Vice-President, Irish Learning Technology Association
and Director, Flux Learning Ltd.
It is evident from conversations with colleagues, practitioners and learned academics that impactful and sustainable delivery of internationally benchmarked good practice in digital education requires an ecosystem approach.
The learning management system (LMS) was for a long time the centrepiece of the education experience for learners, educators and administrators. But it is now viewed differently by users and stakeholders. It still provides core functionality but in tandem with a suite of other specific digital learning tools and apps with more focused functionality and defined use cases.
This inevitably impacts on how platforms are procured, how the supplier evaluation is weighted and how the learning journey has to be communicated to the end users. Exhaustive feature sets and simple functionality box ticking gives way to the well documented APIs and frictionless extensibility. LMS cannot and should not be expected to do it all. When they claim to, there are bountiful examples of everything being done to a lower standard – the fabled jack of all trades and master of none!
LMS cannot and should not be expected to do it all.
Value of extensibility
The defining characteristic of a modern LMS is the ease with which extensibility is achievable. This impacts on procurement and on how all those involved with digital learning and training and development implement their courses, modules and training.

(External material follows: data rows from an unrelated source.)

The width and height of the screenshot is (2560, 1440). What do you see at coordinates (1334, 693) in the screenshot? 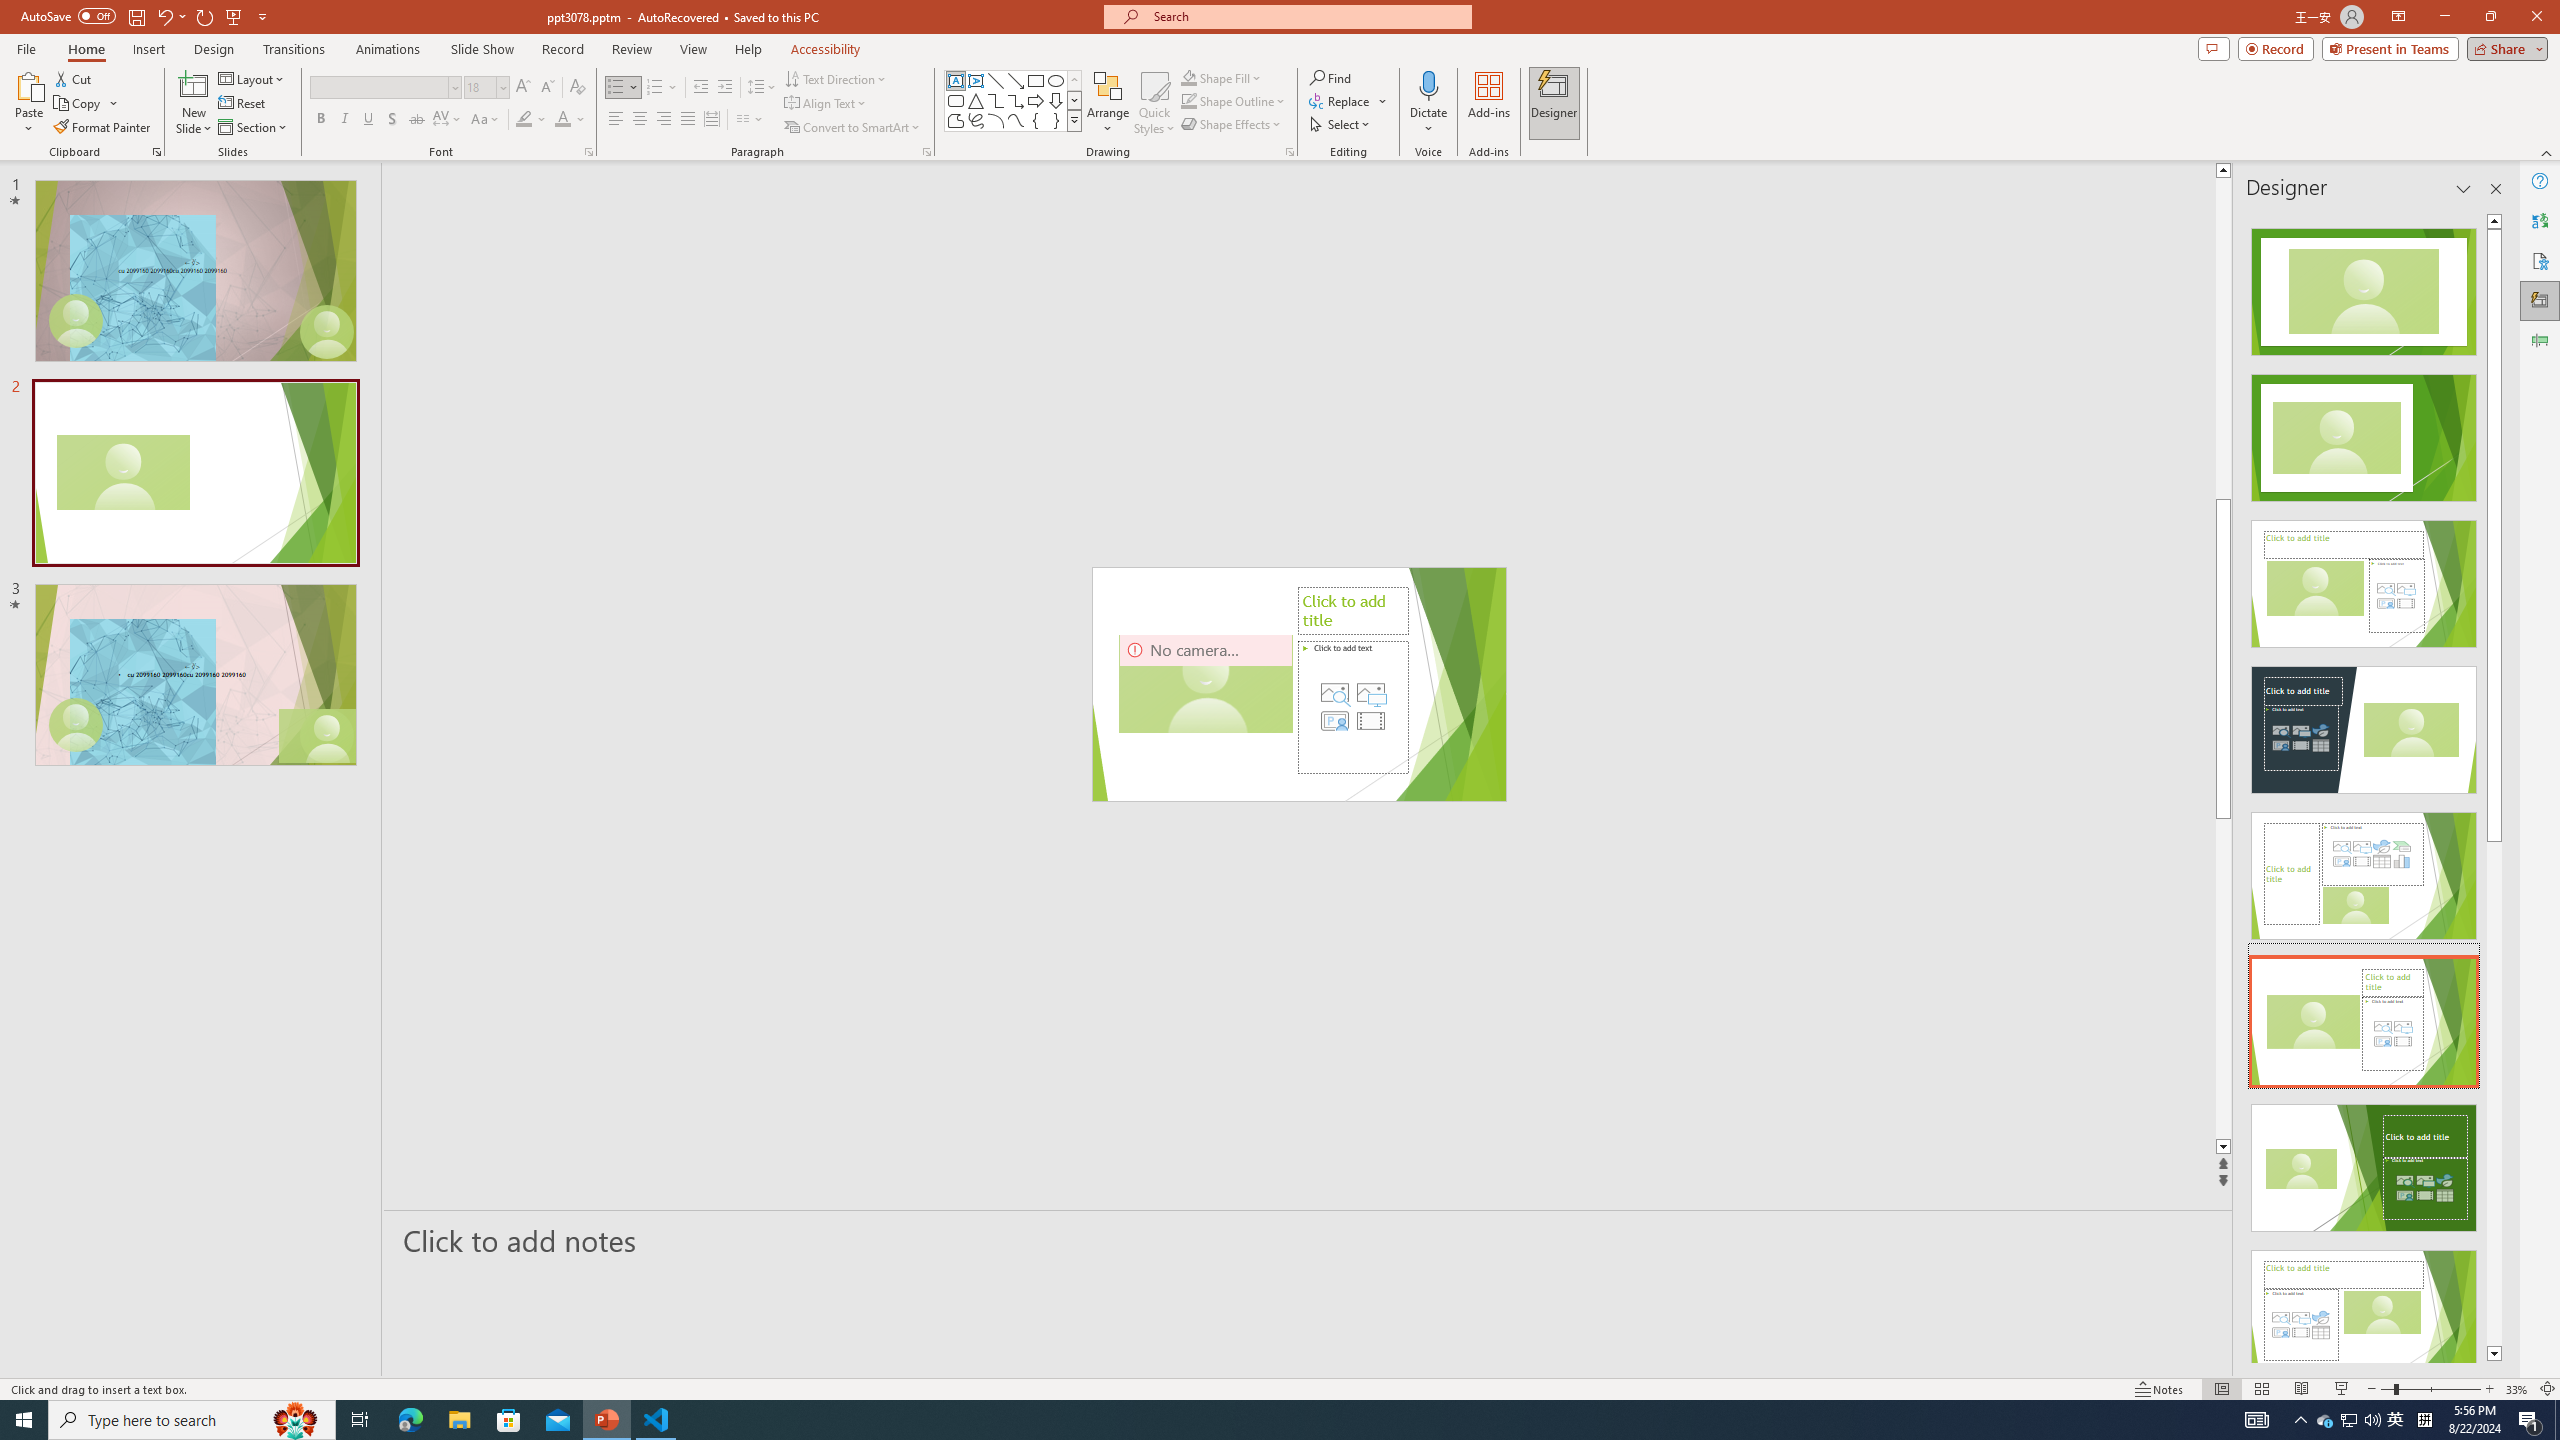
I see `'Stock Images'` at bounding box center [1334, 693].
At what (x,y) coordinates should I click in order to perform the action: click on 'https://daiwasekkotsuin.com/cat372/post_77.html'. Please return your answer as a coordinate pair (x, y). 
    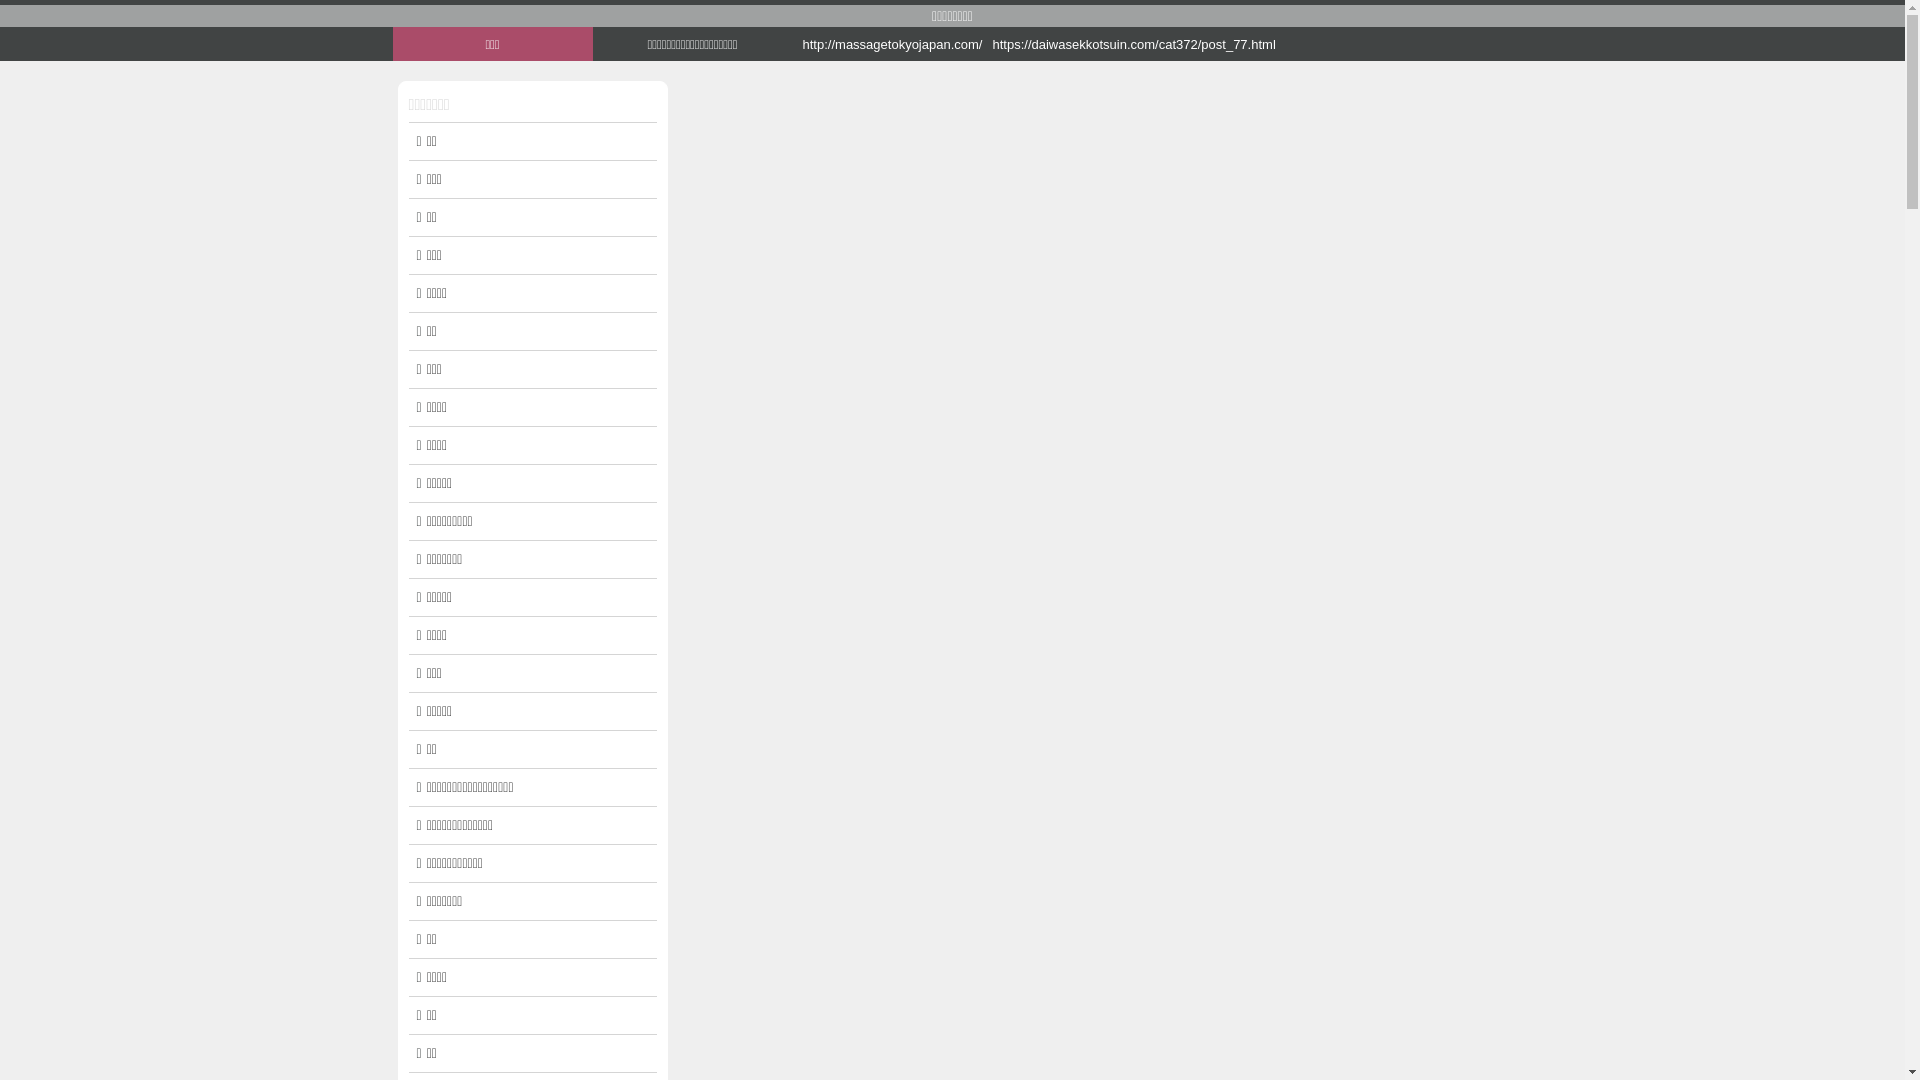
    Looking at the image, I should click on (1091, 43).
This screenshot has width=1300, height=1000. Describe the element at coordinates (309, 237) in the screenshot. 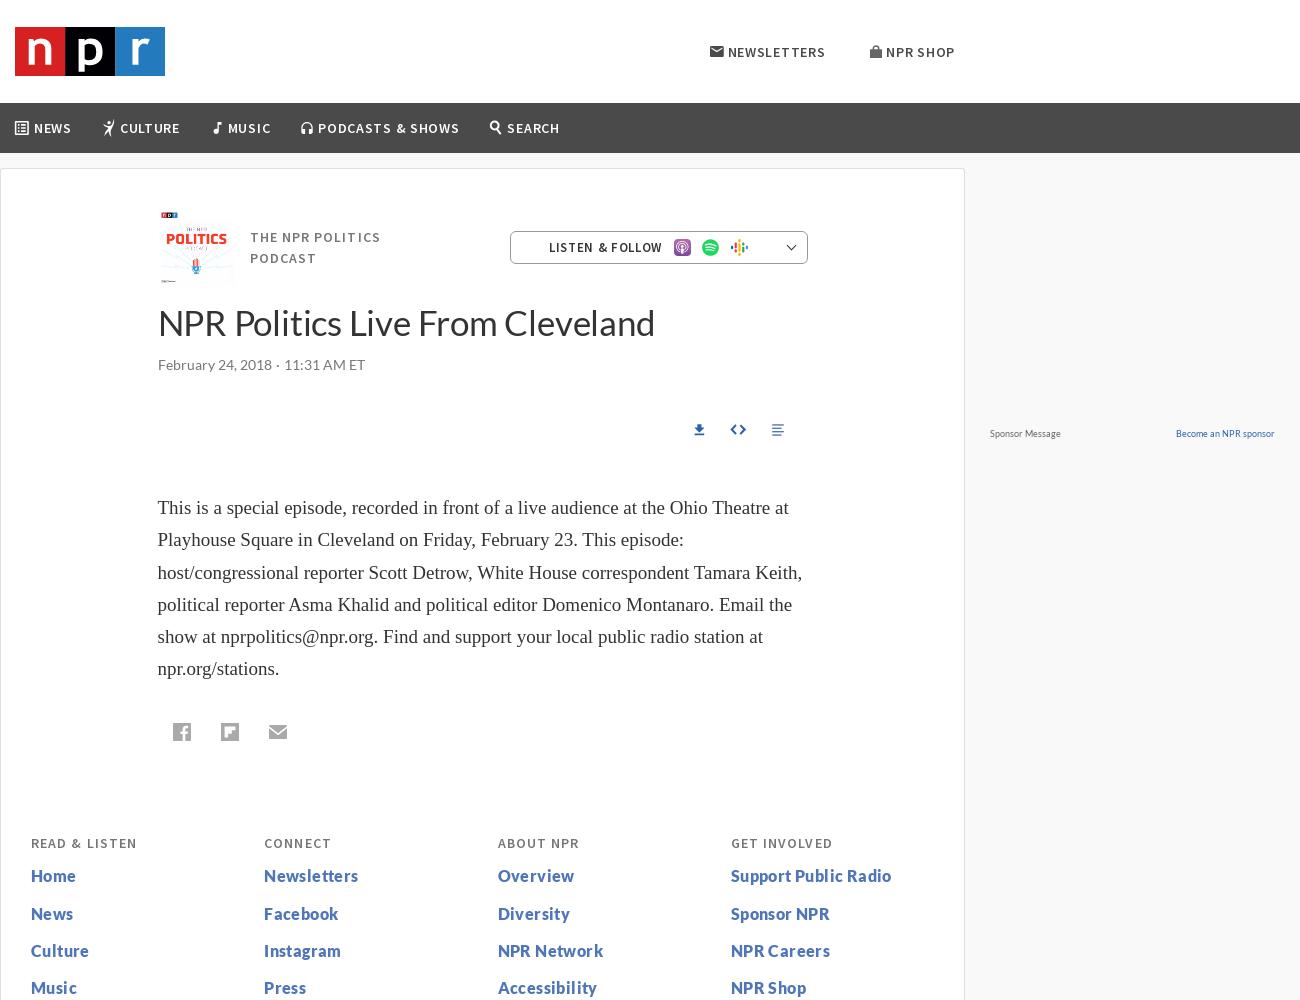

I see `'All Songs Considered'` at that location.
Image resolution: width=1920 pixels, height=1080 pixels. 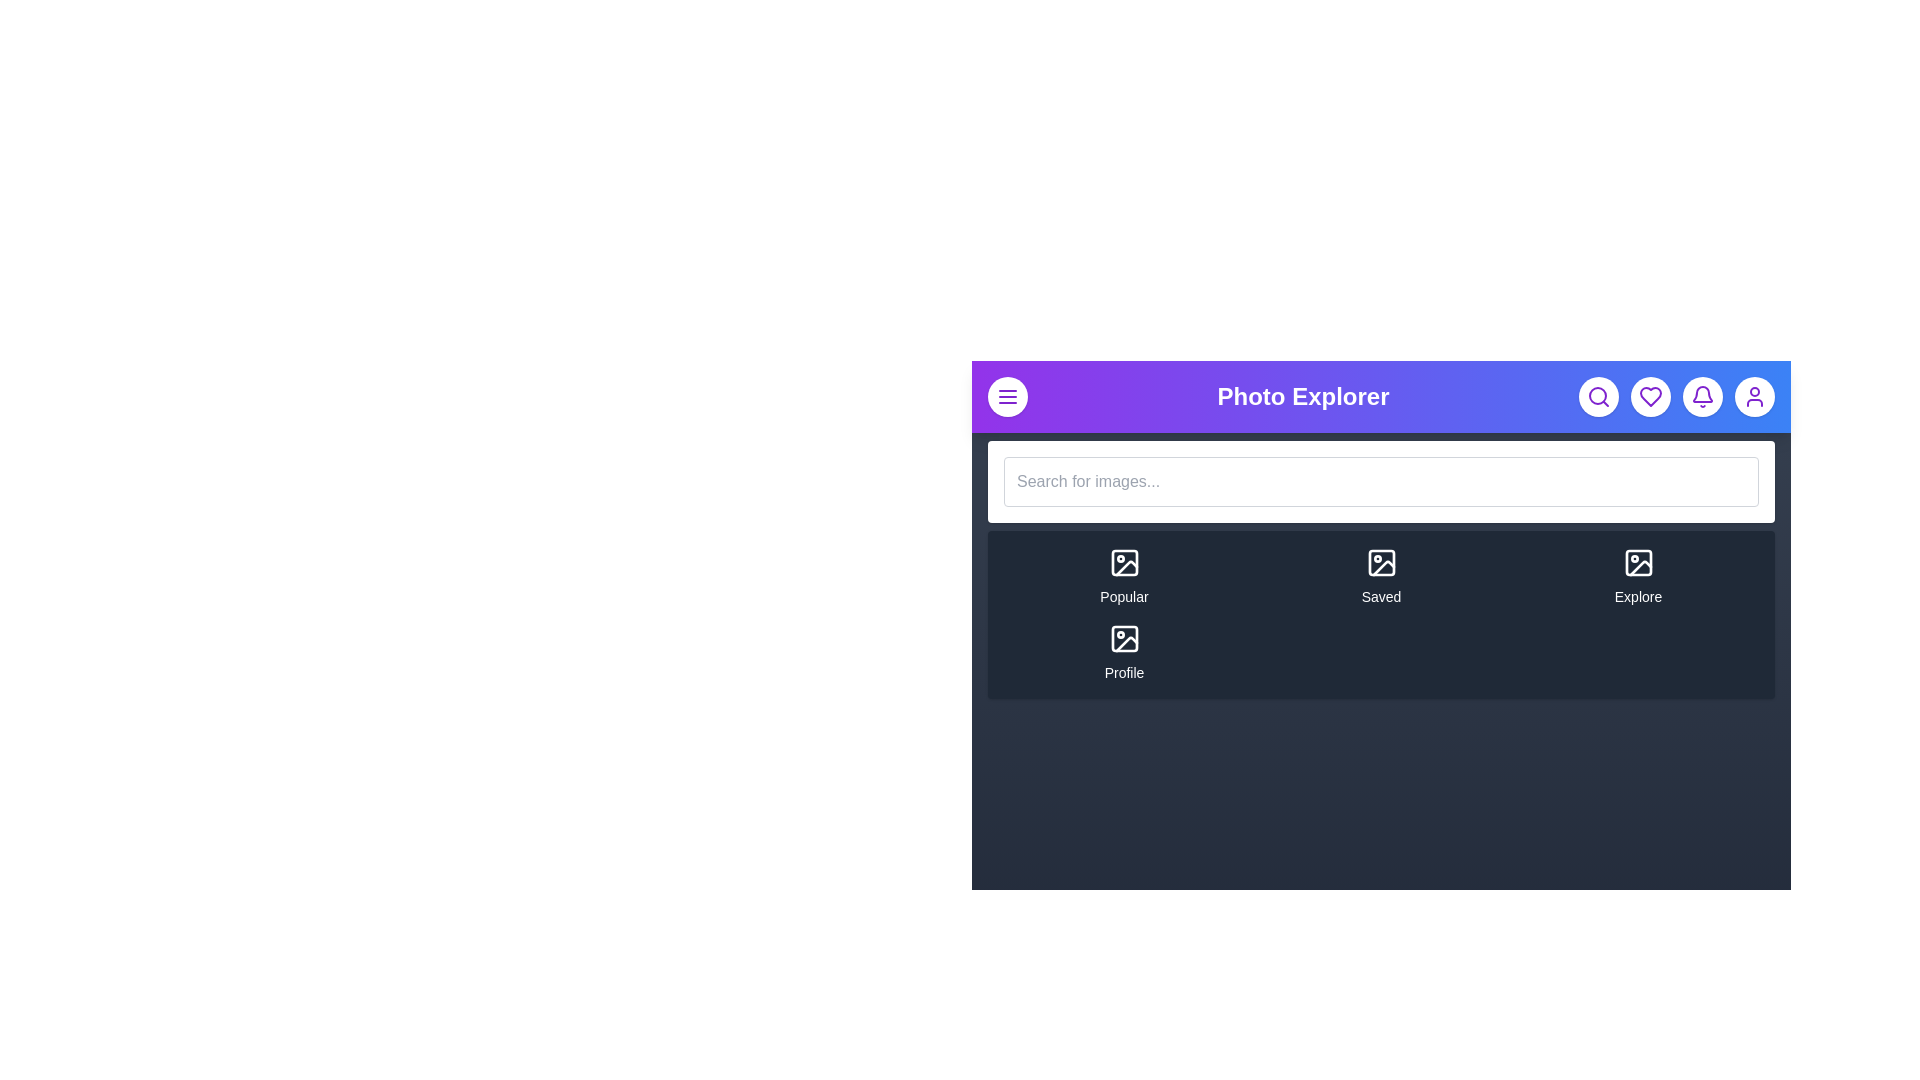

For the learner, the LMS is still a ‘one stop shop’ but now one that provides instructional signposts to the appropriate digital learning tool based on pedagogical need and organisational ecosystem. Login to your LMS to view your course progressions and submit assignments, go to the video content management system to view video content and upload video assignments, go to the ePortfolio provider to document your learning journey and provide evidence of your achievement of learning goals.
Creating better experience for user
An ecosystem approach where the best in class tools are well integrated using common standards (API and LTI for example) yields a better experience with more accessibility for the learner when appropriately signposted in courses. Crucially, it provides additional functionality and pedagogical flexibility for instructional designers, educational developers and subject matter experts also.